La personnalité de Tours s'est forgée en lien avec le vin, la Loire, son histoire. Elle impose d'emblée cette harmonie qui fit l'admiration de Rabelais,
Descartes,Courteline et Balzac.
« Tours a été et sera toujours, les pieds dans la
Loire, comme une jolie fille qui se baigne et joue avec l'eau […] : cette ville est rieuse, amoureuse, fraîche, fleurie, parfumée mieux que toutes les autres villes du
monde ». Honoré de BALZAC, Les contes drolatiques.
Tours
est détentrice d'un patrimoine prestigieux, qu'elle s'efforce de faire connaître au plus grand nombre. Elle bénéficie des labels “Ville d'Art et d'Histoire”, décerné en 1988 par le Ministère
de la culture, et “Mission Val de Loire”, dans le cadre du classement du Val de Loire par l'UNESCO au titre du patrimoine mondial de l'humanité.
VIENNE
Située entre Lyon au nord et
Valence au sud, Vienne décline les visages d'une occupation de plus de deux mille ans, à l'abri de ses cinq collines dominant le Rhône. Vienne, choisie par les Gaulois Allobroges qui en font
leur capitale, est annexée par les Romains en 121 avant J.-C. ; elle connaît une urbanisation spectaculaire sur les deux rives du Rhône. Forte d'une économie diversifiée, elle est l'une
des plus grandes villes de Gaule, avec une superficie dépassant 300 hectares, dont 200 sont bâtis. Atteinte par la crise de l'Empire romain au III e siècle, Vienne se replie sur la rive
gauche du Rhône. Le développement précoce du groupe cathédral et d'abbayes, tout comme la sainteté de certains évêques, distingue la ville, reconnue comme « cité sainte ». Siège d'un archevêché à partir du IX e siècle, Vienne entre dans le Saint Empire Romain Germanique en 1032. Rattachée au
royaume de France en 1450, la cité va connaître à partir du XVIII e siècle un essor économique caractérisé par l'industrie textile et la métallurgie. Après la crise industrielle, marquée à
partir des années 1950, Vienne se tourne vers le secteur tertiaire, en s'appuyant sur la proximité de Lyon, et développe sa vocation touristique liée à son patrimoine. Les communes de la rive
droite du Rhône, Sainte-Colombe et Saint-Romain-en-Gal, partagent le même héritage gallo-romain et médiéval.

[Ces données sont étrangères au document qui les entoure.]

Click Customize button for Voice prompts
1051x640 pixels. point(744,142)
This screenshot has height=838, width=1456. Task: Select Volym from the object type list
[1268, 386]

Vienne, qui fait partie de la Communauté d'Agglomération du Pays Viennois regroupant 18 communes, compte 30.000 habitants. Sous-préfecture du département de l'Isère, elle est voisine du
département du Rhône.
Elément majeur du patrimoine naturel viennois (qui compte
également des rivières, la Gère et la Sévenne), le Rhône a été un élément déterminant pour le développement de la ville. Le patrimoine architectural et mobilier est caractérisé par une forte
densité, avec 41 Monuments Historiques et des collections variées (mosaïques, sculptures, inscriptions, peintures, arts graphiques) exposées dans quatre musées municipaux (musée des
Beaux-Arts et d'archéologie, musée archéologique Saint-Pierre, cloître roman Saint-André-le-Bas, musée de la Draperie) et dans le musée de Saint-Romain-en-Gal/Vienne. L'héritage
gallo-romain est particulièrement prégnant, avec des monuments imposants encore conservés (théâtre, temple d'Auguste et de Livie) ou dont il reste des vestiges (Pyramide du
cirque, arcades du forum…). Le patrimoine médiéval et moderne est marqué par de nombreux édifices chrétiens et des éléments épars d'habitat. La période contemporaine a ajouté des
édifices liés aux activités industrielles et de nombreux bâtiments d'habitation.